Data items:
↓↓↓

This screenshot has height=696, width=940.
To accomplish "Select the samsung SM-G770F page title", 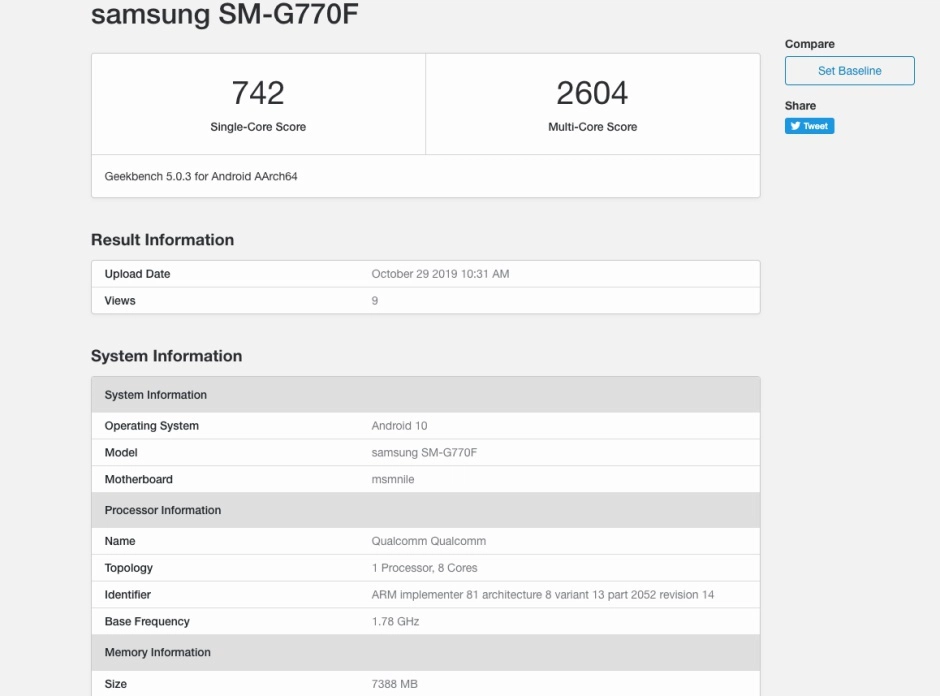I will point(224,15).
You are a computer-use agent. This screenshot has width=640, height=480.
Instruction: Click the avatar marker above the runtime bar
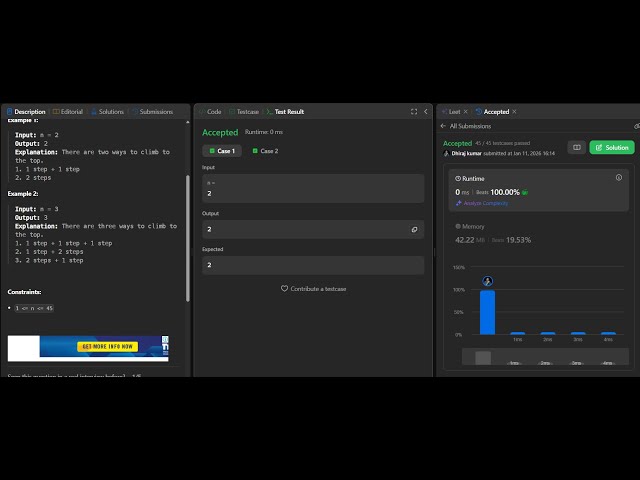tap(487, 282)
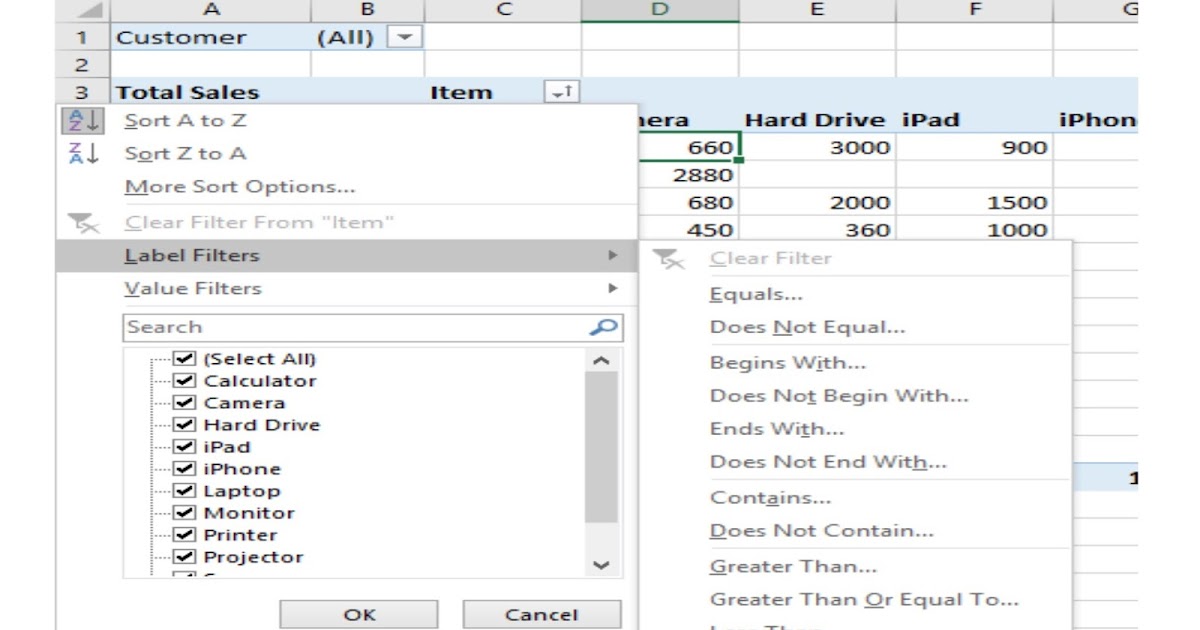The image size is (1200, 630).
Task: Click the dropdown arrow icon beside (All) in B1
Action: click(x=407, y=35)
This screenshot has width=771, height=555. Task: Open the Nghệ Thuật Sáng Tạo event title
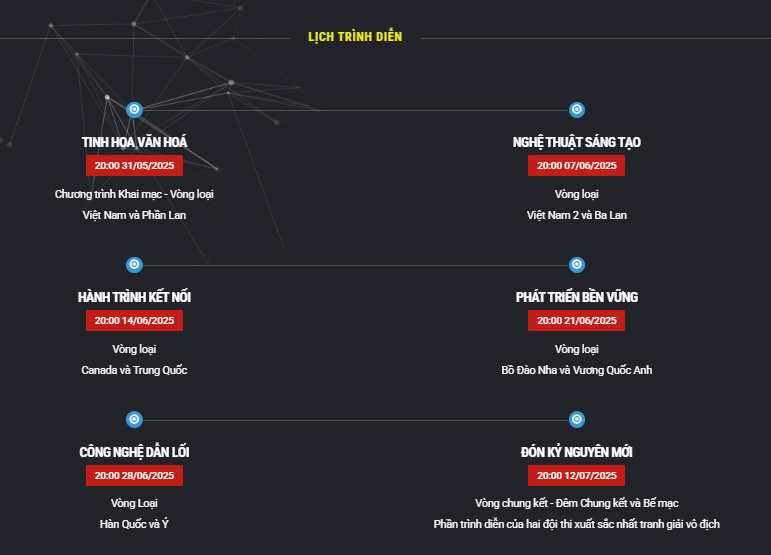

↑↑↑

*What needs to be done*
Pick out each line above that includes "screenshot" and show it.

*Result for this exercise*
This screenshot has height=696, width=940.
You are a computer-use agent. This screenshot has width=640, height=480.
This screenshot has width=771, height=555. Task: Open the Nghệ Thuật Sáng Tạo event title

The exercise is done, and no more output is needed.